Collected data
* * *

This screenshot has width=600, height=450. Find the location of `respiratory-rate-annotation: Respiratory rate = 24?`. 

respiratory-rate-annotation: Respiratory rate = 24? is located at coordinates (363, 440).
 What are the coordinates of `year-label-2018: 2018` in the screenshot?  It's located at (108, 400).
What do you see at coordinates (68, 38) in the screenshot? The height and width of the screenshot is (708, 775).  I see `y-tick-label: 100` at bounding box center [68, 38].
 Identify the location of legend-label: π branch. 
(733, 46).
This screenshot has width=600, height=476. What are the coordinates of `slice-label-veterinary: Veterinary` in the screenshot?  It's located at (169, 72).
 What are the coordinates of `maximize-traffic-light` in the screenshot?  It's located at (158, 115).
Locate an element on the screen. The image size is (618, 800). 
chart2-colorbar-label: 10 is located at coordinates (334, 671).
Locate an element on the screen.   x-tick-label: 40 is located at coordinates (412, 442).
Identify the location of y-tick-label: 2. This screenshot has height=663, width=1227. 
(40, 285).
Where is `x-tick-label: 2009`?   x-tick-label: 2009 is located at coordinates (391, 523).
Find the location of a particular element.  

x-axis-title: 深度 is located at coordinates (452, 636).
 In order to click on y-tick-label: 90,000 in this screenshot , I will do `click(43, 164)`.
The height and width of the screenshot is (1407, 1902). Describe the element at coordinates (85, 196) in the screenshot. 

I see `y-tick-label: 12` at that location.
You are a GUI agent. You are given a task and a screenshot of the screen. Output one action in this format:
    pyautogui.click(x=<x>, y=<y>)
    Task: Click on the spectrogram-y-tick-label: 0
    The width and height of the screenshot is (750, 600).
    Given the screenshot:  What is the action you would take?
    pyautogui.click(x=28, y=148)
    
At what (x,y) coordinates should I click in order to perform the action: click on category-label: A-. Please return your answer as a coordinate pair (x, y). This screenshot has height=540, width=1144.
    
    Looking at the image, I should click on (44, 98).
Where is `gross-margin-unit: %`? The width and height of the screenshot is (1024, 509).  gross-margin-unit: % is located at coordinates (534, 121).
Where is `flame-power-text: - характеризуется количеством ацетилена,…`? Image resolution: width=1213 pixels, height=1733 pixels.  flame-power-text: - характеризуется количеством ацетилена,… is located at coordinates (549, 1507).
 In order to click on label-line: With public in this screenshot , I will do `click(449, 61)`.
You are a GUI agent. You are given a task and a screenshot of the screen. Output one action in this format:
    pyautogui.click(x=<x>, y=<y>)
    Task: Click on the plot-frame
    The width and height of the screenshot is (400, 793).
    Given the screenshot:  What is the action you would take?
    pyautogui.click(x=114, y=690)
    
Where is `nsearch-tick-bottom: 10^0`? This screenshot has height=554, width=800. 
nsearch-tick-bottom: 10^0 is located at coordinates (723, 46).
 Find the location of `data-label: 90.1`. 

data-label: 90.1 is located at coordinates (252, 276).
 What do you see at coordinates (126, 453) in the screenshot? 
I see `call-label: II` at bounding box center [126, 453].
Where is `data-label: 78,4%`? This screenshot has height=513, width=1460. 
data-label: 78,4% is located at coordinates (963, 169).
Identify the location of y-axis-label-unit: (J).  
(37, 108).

* * *

◆ What you have to do:
Copy all of the records above word for word.

◆ Output of the exercise:
This screenshot has width=600, height=450. Find the location of `respiratory-rate-annotation: Respiratory rate = 24?`. 

respiratory-rate-annotation: Respiratory rate = 24? is located at coordinates (363, 440).
 What are the coordinates of `year-label-2018: 2018` in the screenshot?  It's located at (108, 400).
What do you see at coordinates (68, 38) in the screenshot? The height and width of the screenshot is (708, 775).  I see `y-tick-label: 100` at bounding box center [68, 38].
 Identify the location of legend-label: π branch. 
(733, 46).
This screenshot has width=600, height=476. What are the coordinates of `slice-label-veterinary: Veterinary` in the screenshot?  It's located at (169, 72).
 What are the coordinates of `maximize-traffic-light` in the screenshot?  It's located at (158, 115).
Locate an element on the screen. The image size is (618, 800). 
chart2-colorbar-label: 10 is located at coordinates (334, 671).
Locate an element on the screen.   x-tick-label: 40 is located at coordinates (412, 442).
Identify the location of y-tick-label: 2. This screenshot has height=663, width=1227. 
(40, 285).
Where is `x-tick-label: 2009`?   x-tick-label: 2009 is located at coordinates (391, 523).
Find the location of a particular element.  

x-axis-title: 深度 is located at coordinates (452, 636).
 In order to click on y-tick-label: 90,000 in this screenshot , I will do `click(43, 164)`.
The height and width of the screenshot is (1407, 1902). Describe the element at coordinates (85, 196) in the screenshot. 

I see `y-tick-label: 12` at that location.
You are a GUI agent. You are given a task and a screenshot of the screen. Output one action in this format:
    pyautogui.click(x=<x>, y=<y>)
    Task: Click on the spectrogram-y-tick-label: 0
    The width and height of the screenshot is (750, 600).
    Given the screenshot:  What is the action you would take?
    pyautogui.click(x=28, y=148)
    
At what (x,y) coordinates should I click in order to perform the action: click on category-label: A-. Please return your answer as a coordinate pair (x, y). This screenshot has height=540, width=1144.
    
    Looking at the image, I should click on (44, 98).
Where is `gross-margin-unit: %`? The width and height of the screenshot is (1024, 509).  gross-margin-unit: % is located at coordinates (534, 121).
Where is `flame-power-text: - характеризуется количеством ацетилена,…`? Image resolution: width=1213 pixels, height=1733 pixels.  flame-power-text: - характеризуется количеством ацетилена,… is located at coordinates (549, 1507).
 In order to click on label-line: With public in this screenshot , I will do `click(449, 61)`.
You are a GUI agent. You are given a task and a screenshot of the screen. Output one action in this format:
    pyautogui.click(x=<x>, y=<y>)
    Task: Click on the plot-frame
    The width and height of the screenshot is (400, 793).
    Given the screenshot:  What is the action you would take?
    pyautogui.click(x=114, y=690)
    
Where is `nsearch-tick-bottom: 10^0`? This screenshot has height=554, width=800. 
nsearch-tick-bottom: 10^0 is located at coordinates (723, 46).
 Find the location of `data-label: 90.1`. 

data-label: 90.1 is located at coordinates (252, 276).
 What do you see at coordinates (126, 453) in the screenshot? 
I see `call-label: II` at bounding box center [126, 453].
Where is `data-label: 78,4%`? This screenshot has height=513, width=1460. 
data-label: 78,4% is located at coordinates (963, 169).
Identify the location of y-axis-label-unit: (J).  
(37, 108).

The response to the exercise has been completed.